*演習課題:*
1. 家電量販店のリベートについての文章で取り上げられている、公正取引委員会の報告資料の名称を答えよ。
2. 家電量販店のリベートについての文章を、最後の文に続けて書き進めよ。

家電以外の商品を売り始めた家電量販店を悩ます「リベートの減少」:なぜかなくならない慣行(3/5 ページ)
家電量販店は少子化や家電市場の飽和を踏まえ、家電以外の商品の取り扱いを増やそうとしている。しかし、家電の販売額を減らすことは、リベートという収入の減少にもつながる。そもそもリベートとは何か? そしてなぜリベートという慣行が続いているのかを考察してみよう。
公正取引委員会が指摘したリベート問題
リベートに関して、興味深い資料がある。10年以上も前の資料で恐縮だが、04年9月24日付の、公正取引委員会の報告資料「家電製品の流通実態調査について」だ。この資料によると、当業界の年間リベート総額は次のとおりだ。

*提示データ:*
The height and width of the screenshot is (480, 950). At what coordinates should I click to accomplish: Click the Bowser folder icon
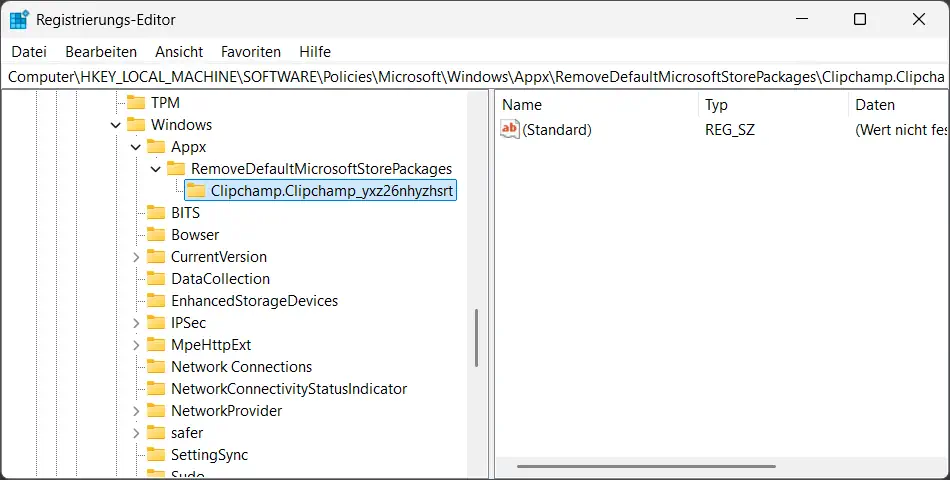[156, 235]
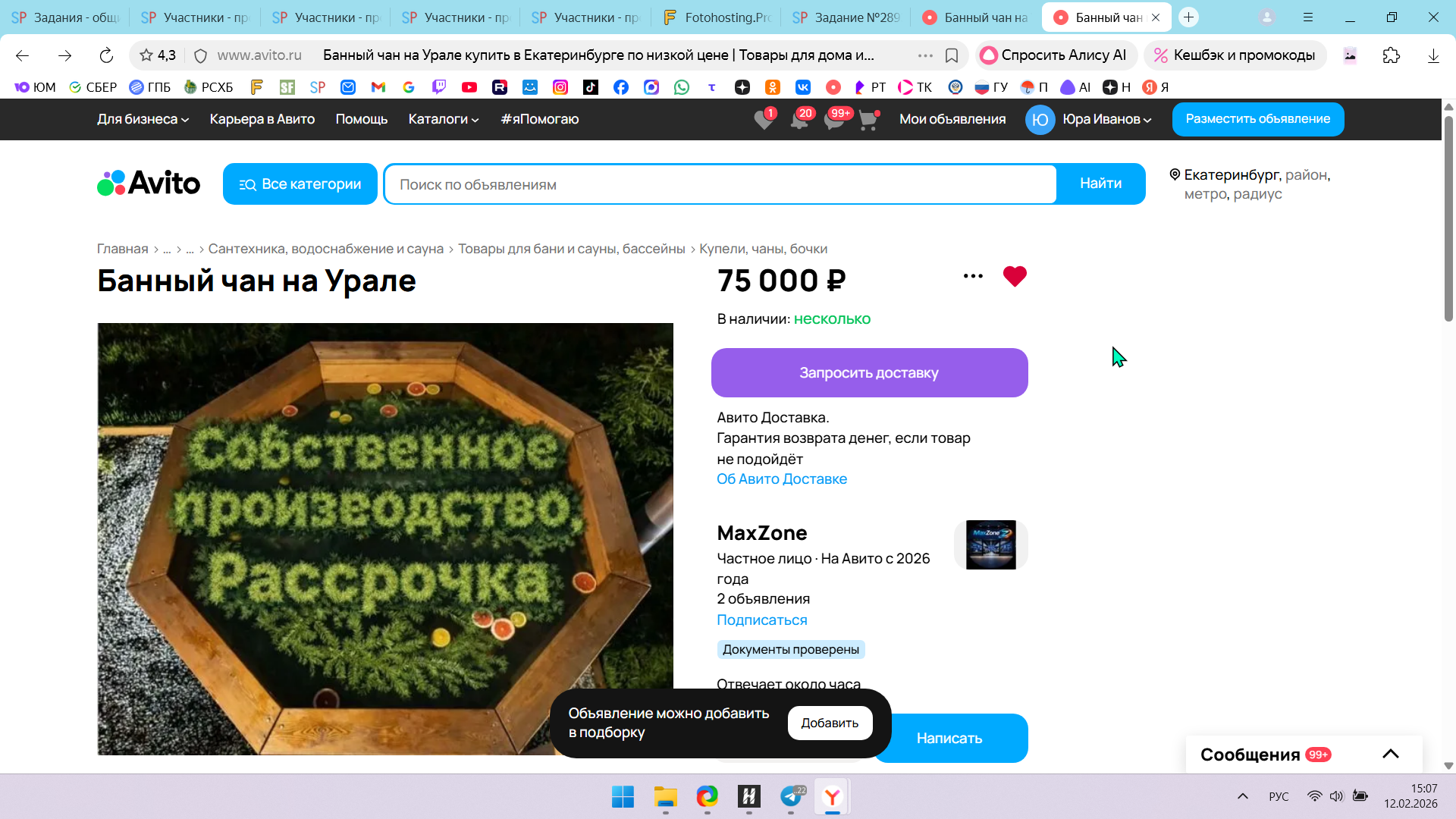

*演習の解答:*
1. 「家電製品の流通実態調査について」

2.
「取引(納入)価格の見直し(引下げ)のために支払われるリベート」: 2023億円
「取引先の各種要請に対応するために支払われるリベート」: 1041億円
「販売促進を目的としたリベート」: 470億円
「取引条件の改善等施策誘導のために支払われるリベート」: 366億円
これらの合計はなんと約3900億円にも上っている。当報告書は、協賛金の要請方法にも触れており、「口頭のみによる要請や、十分な説明がない場合、あるいは、取引実績に関係なく、一方的な金額を要請する場合などの事例もみられた」としている。
そして、「大手の家電量販店が、自社への納入依存度が高く、取引先を変更することが困難なメーカーに対して、いったん取引価格について合意しているにもかかわらず、さらに粗利補てんリベートなどの供与を求めることについては、その求める内容や要求の方法いかんによっては、独占禁止法上の問題『優越的地位の濫用(らんよう)』が生じるおそれがある」と注意を促していた。
これだけあったリベートの種類
なお、そのときに話題になったリベートは次のようなものだ。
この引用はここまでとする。